Shyam Prabhakar Mardikar (born 23 March 1971) is The Group  Chief Technology Officer - Mobility at Reliance Jio Infocomm Limited (India), an Indian multinational telecommunications services company, headquartered in [ Navi Mumbai, Maharashtra], India, it operates a national LTE network with coverage across all 22 telecom circles. Jio does not offer 2G or 3G service, and instead uses voice over LTE to provide voice service on its network.

Personal background 
Shyam Prabhakar Mardikar was born on 23 March 1971 in Jabalpur. Shyam attended various schools in Madhya Pradesh including Holy Cross Convent in Raipur, Miss Hill School in Gwalior and St Xavier's in Surguja (now Chhattisgarh).
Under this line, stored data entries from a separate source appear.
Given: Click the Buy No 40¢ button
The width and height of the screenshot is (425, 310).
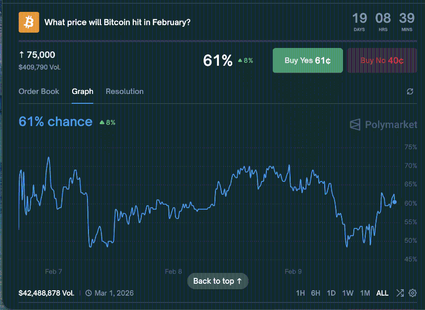Looking at the screenshot, I should tap(382, 60).
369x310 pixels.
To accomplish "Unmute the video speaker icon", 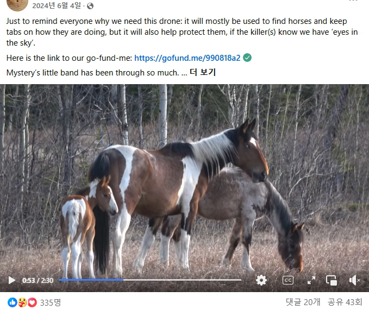I will pyautogui.click(x=355, y=280).
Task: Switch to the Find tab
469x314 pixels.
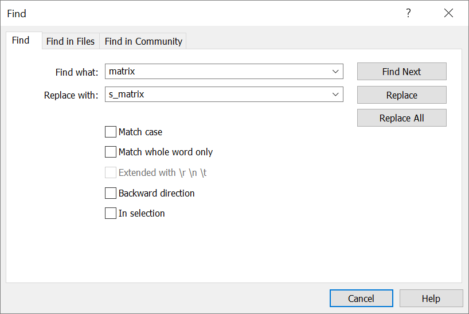Action: [x=21, y=40]
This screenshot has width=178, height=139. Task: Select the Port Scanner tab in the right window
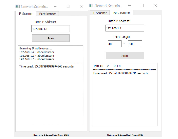[122, 13]
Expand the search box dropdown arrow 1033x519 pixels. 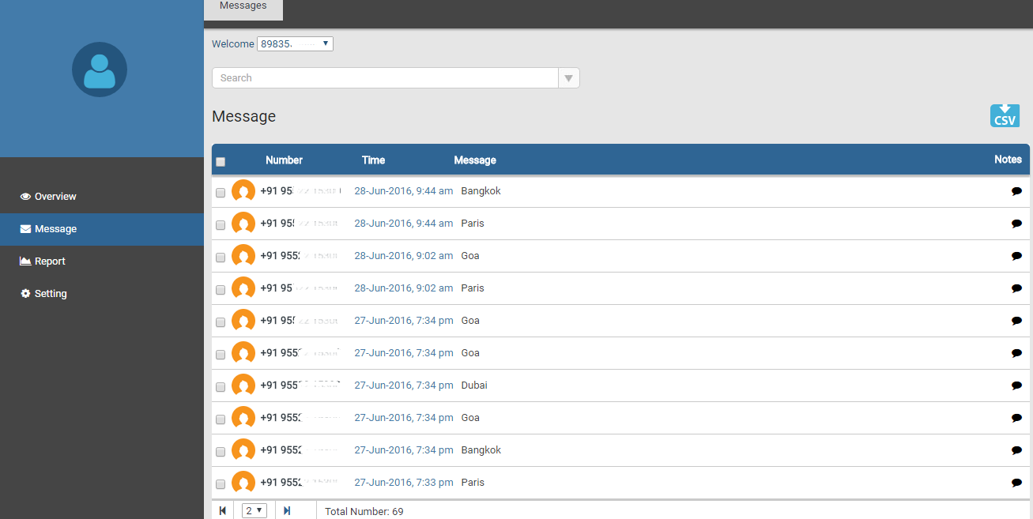tap(568, 78)
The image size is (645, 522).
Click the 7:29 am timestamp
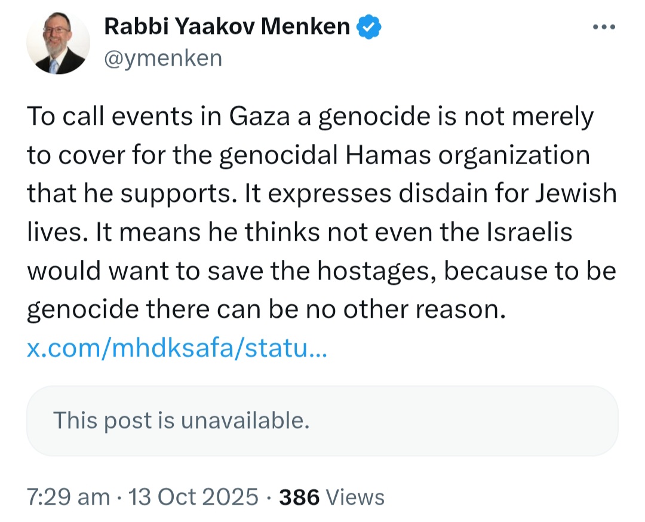tap(69, 497)
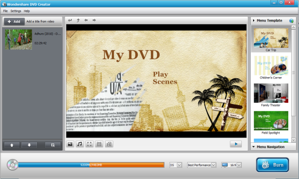
Task: Click the Burn button
Action: coord(272,165)
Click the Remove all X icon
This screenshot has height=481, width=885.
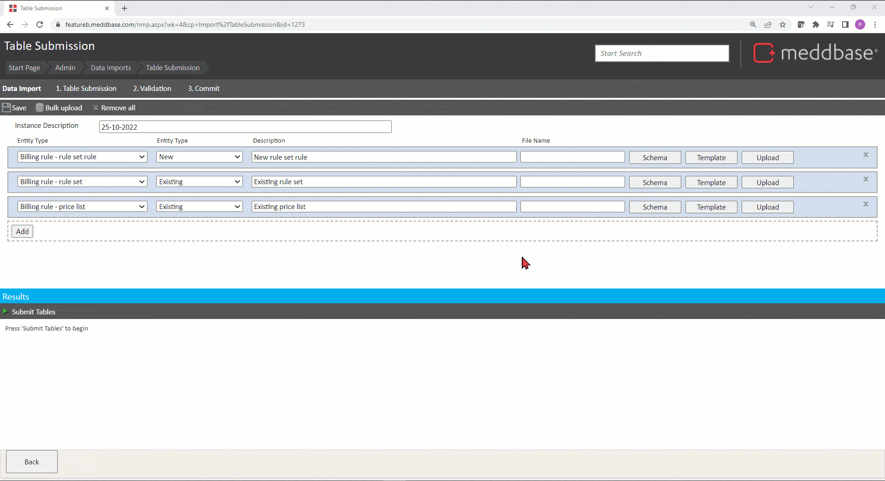click(96, 108)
He received his Bachelors in Telecommunications Engineering from Jabalpur Engineering College in Jabalpur, Madhya Pradesh.

Career
Shyam started his career in 1994 with C-DOT as a software research engineer and held various operational and management positions in Airtel. He also served as Deputy General Manager in Department of Telecommunications, India.
He was also a member of GSMA's executive management committee.
While talking about managed services for telecom sector in his first stint at airtel, Shyam was quoted saying, "Telecom sells like fish" but the operators have found that it is more cost beneficial to employ fishermen to catch the fish and for them to focus on marketing it.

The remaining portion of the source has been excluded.